Have you looked at MaxQDA? I am happily using it for a smaller video dataset. I noticed in the most recent upgrade it has increased its Twitter-handling capacity, though I do not have the details to hand. It may not be powerful enough but it has a free 14 day trial (and has the great benefit of being easy to use)
On 23 May 2018, at 03:22, f hodgkins <frances.hodgkins@gmail.com> wrote:
All- I am working on a qualitative content analysis of a historical tweet set from CrisisNLP from Imran et al.,(2016). http://crisisnlp.qcri.org/lrec2016/lrec2016.html I am using the California Earthquake dataset. The Tweets have been stripped down to the Day/Time/ Tweet ID and the content of the Tweet. The rest of the Twitter information is discarded.

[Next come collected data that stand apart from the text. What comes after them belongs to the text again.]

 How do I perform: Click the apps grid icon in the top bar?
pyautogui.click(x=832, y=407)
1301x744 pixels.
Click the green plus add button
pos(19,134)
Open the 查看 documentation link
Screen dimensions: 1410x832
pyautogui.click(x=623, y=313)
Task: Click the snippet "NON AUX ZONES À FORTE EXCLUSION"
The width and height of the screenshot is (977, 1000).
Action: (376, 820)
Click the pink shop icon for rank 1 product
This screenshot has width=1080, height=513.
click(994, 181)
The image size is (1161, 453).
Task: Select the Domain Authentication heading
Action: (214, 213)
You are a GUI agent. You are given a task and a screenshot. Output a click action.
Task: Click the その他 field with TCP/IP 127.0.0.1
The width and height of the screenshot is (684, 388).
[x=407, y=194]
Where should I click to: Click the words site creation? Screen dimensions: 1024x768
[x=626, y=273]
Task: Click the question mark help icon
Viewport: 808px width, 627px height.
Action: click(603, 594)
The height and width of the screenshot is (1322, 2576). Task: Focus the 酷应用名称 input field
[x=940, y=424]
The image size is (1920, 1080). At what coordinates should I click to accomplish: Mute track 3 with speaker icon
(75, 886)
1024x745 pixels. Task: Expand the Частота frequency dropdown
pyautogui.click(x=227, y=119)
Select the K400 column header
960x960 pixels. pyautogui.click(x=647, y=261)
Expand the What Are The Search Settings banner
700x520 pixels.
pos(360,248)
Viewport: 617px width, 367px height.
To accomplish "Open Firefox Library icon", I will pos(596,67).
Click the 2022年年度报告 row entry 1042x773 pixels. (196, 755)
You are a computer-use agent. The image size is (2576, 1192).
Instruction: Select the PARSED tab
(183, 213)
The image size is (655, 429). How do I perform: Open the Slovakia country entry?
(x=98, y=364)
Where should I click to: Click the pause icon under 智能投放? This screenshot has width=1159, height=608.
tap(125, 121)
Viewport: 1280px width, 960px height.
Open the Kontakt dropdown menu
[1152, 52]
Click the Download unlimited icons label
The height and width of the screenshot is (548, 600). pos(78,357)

I am using is NVIVO- known for its power for content analysis --
However - I am finding NVIVO unwieldy for a data of this size (~250,000 tweets). I wanted each unique Tweet to function as its own case. But - Nvivo would crash everytime. I have 18G RAM and a Raid Array. I do not have a server - although I could get one.
I am working and coding side by side in Excel and in NVIVO with my data in 10 large sections of .csv files, instead of individual cases- and this is working (but laborious).
QUESTION: Do you have any suggestions for software for large-scale content analysis of Tweets? I Do not need SNA capabilities.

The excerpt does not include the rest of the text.